What is being asked -> Return exactly the lines of the records below, starting at the line that contains "1.3.0 (30, 861)" and ending at the line that contains "Scheinbockkäfer (Oedemeridae) - Stand: 18.07.2017", with both of those lines kept.

[Exercise material Boundary: Start]

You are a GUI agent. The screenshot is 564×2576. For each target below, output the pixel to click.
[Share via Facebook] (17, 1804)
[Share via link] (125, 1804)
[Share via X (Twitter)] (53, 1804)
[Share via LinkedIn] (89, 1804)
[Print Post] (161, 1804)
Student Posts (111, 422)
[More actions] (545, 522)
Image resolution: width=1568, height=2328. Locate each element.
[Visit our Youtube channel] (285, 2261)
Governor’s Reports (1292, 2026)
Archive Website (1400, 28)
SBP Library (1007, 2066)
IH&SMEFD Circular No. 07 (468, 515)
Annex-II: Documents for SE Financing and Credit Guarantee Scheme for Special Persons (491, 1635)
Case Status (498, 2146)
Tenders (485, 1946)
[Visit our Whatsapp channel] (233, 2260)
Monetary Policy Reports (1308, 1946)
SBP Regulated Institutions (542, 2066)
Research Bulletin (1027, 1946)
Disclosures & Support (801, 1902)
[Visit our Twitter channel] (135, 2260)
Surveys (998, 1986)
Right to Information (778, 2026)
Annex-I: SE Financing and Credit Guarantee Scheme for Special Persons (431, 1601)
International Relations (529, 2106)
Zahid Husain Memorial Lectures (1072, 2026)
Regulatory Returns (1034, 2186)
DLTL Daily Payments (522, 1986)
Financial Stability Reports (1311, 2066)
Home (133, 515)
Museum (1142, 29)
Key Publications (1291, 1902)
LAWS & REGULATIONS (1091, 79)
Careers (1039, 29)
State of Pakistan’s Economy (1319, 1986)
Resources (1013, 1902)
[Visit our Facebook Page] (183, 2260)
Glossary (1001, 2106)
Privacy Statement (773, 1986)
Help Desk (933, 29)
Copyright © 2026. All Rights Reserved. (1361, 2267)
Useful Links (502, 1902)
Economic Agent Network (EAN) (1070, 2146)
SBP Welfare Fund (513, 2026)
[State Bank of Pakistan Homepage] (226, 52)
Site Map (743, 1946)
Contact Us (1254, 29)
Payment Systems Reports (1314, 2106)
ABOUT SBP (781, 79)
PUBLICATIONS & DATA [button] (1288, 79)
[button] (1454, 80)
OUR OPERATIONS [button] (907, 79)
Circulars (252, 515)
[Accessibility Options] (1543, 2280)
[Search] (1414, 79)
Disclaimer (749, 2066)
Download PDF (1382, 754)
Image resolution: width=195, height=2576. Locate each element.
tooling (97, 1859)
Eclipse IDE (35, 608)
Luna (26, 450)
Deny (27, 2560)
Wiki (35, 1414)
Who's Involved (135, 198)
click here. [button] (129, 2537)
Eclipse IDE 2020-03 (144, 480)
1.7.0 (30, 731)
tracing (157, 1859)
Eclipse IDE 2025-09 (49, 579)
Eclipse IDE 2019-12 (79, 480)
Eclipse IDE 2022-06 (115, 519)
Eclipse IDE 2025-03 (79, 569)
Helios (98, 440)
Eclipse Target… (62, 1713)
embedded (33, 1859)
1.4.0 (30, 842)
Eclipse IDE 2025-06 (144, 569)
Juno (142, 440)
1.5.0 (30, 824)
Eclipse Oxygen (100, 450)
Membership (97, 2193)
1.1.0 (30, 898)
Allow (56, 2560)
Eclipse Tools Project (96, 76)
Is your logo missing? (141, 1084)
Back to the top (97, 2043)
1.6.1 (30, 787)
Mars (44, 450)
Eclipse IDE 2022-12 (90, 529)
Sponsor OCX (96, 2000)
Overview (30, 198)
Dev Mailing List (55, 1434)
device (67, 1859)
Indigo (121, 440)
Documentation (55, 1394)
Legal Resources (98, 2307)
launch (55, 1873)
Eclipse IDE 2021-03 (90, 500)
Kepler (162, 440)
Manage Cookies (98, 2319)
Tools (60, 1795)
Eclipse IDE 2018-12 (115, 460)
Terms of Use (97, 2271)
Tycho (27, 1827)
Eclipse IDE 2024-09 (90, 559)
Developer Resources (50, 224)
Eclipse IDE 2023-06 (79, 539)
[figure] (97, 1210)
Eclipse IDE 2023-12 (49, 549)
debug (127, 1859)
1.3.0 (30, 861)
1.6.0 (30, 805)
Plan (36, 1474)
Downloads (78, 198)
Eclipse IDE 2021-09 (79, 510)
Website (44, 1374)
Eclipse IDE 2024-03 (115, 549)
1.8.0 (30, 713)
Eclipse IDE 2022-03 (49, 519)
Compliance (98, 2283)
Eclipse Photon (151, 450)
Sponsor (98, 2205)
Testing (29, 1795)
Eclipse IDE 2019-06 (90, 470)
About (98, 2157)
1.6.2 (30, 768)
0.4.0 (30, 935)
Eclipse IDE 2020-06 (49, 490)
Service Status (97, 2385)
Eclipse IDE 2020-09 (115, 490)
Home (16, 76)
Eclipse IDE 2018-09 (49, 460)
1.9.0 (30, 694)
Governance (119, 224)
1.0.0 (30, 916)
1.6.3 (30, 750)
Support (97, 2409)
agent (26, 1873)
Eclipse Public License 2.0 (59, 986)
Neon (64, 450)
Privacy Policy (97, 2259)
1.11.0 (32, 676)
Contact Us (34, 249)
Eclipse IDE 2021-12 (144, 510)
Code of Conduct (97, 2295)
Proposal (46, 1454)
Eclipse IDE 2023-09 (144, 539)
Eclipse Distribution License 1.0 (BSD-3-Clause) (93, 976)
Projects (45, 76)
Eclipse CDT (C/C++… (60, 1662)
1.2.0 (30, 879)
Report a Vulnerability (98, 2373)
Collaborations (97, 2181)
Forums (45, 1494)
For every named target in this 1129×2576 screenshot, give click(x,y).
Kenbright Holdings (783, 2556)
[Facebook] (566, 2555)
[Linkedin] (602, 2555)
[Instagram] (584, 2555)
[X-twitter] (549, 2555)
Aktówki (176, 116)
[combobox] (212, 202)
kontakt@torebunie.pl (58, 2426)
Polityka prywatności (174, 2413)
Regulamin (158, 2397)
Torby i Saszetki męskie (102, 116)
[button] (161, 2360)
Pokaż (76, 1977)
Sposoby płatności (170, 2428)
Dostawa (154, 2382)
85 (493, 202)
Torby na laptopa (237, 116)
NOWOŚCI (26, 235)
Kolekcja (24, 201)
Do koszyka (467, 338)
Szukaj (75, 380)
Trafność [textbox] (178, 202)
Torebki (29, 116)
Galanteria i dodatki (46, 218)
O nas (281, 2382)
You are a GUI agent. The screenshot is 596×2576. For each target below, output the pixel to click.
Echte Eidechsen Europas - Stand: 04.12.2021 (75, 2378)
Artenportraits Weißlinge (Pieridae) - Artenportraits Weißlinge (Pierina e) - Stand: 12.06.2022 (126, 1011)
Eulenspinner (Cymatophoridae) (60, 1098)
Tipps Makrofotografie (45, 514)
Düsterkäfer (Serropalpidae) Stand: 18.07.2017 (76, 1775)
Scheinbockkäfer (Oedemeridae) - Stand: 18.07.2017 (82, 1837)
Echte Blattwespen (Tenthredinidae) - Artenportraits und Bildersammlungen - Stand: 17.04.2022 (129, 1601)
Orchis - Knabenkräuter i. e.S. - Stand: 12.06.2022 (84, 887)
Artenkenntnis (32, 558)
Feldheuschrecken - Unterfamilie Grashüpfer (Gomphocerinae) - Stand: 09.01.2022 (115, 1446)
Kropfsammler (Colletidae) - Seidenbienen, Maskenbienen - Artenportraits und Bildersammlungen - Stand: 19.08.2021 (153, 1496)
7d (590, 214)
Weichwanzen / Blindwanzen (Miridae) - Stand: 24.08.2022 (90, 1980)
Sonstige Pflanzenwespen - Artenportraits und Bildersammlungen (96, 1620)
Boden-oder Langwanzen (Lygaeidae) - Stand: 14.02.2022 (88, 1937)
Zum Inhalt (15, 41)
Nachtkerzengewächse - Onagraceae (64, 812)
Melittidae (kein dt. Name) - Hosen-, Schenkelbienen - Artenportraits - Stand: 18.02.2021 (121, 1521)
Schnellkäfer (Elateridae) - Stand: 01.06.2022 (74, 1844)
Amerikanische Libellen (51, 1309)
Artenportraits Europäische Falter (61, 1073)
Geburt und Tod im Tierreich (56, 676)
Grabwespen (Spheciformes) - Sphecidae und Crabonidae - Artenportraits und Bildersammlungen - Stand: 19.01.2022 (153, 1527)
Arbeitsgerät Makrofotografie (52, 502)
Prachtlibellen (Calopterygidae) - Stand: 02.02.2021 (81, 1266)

[Exercise material Boundary: End]

Answer box ->
1.3.0 (30, 861)
1.6.0 (30, 805)
Plan (36, 1474)
Downloads (78, 198)
Eclipse IDE 2021-09 (79, 510)
Website (44, 1374)
Eclipse IDE 2024-03 (115, 549)
1.8.0 (30, 713)
Eclipse IDE 2022-03 (49, 519)
Compliance (98, 2283)
Eclipse Photon (151, 450)
Sponsor (98, 2205)
Testing (29, 1795)
Eclipse IDE 2019-06 (90, 470)
About (98, 2157)
1.6.2 (30, 768)
0.4.0 (30, 935)
Eclipse IDE 2020-06 (49, 490)
Service Status (97, 2385)
Eclipse IDE 2020-09 (115, 490)
Home (16, 76)
Eclipse IDE 2018-09 (49, 460)
1.9.0 (30, 694)
Governance (119, 224)
1.0.0 (30, 916)
1.6.3 (30, 750)
Support (97, 2409)
agent (26, 1873)
Eclipse Public License 2.0 (59, 986)
Neon (64, 450)
Privacy Policy (97, 2259)
1.11.0 (32, 676)
Contact Us (34, 249)
Eclipse IDE 2021-12 (144, 510)
Code of Conduct (97, 2295)
Proposal (46, 1454)
Eclipse IDE 2023-09 (144, 539)
Eclipse Distribution License 1.0 (BSD-3-Clause) (93, 976)
Projects (45, 76)
Eclipse CDT (C/C++… (60, 1662)
1.2.0 (30, 879)
Report a Vulnerability (98, 2373)
Collaborations (97, 2181)
Forums (45, 1494)
For every named target in this 1129×2576 screenshot, give click(x,y).
Kenbright Holdings (783, 2556)
[Facebook] (566, 2555)
[Linkedin] (602, 2555)
[Instagram] (584, 2555)
[X-twitter] (549, 2555)
Aktówki (176, 116)
[combobox] (212, 202)
kontakt@torebunie.pl (58, 2426)
Polityka prywatności (174, 2413)
Regulamin (158, 2397)
Torby i Saszetki męskie (102, 116)
[button] (161, 2360)
Pokaż (76, 1977)
Sposoby płatności (170, 2428)
Dostawa (154, 2382)
85 (493, 202)
Torby na laptopa (237, 116)
NOWOŚCI (26, 235)
Kolekcja (24, 201)
Do koszyka (467, 338)
Szukaj (75, 380)
Trafność [textbox] (178, 202)
Torebki (29, 116)
Galanteria i dodatki (46, 218)
O nas (281, 2382)
You are a GUI agent. The screenshot is 596×2576. For each target below, output the pixel to click.
Echte Eidechsen Europas - Stand: 04.12.2021 (75, 2378)
Artenportraits Weißlinge (Pieridae) - Artenportraits Weißlinge (Pierina e) - Stand: 12.06.2022 (126, 1011)
Eulenspinner (Cymatophoridae) (60, 1098)
Tipps Makrofotografie (45, 514)
Düsterkäfer (Serropalpidae) Stand: 18.07.2017 (76, 1775)
Scheinbockkäfer (Oedemeridae) - Stand: 18.07.2017 (82, 1837)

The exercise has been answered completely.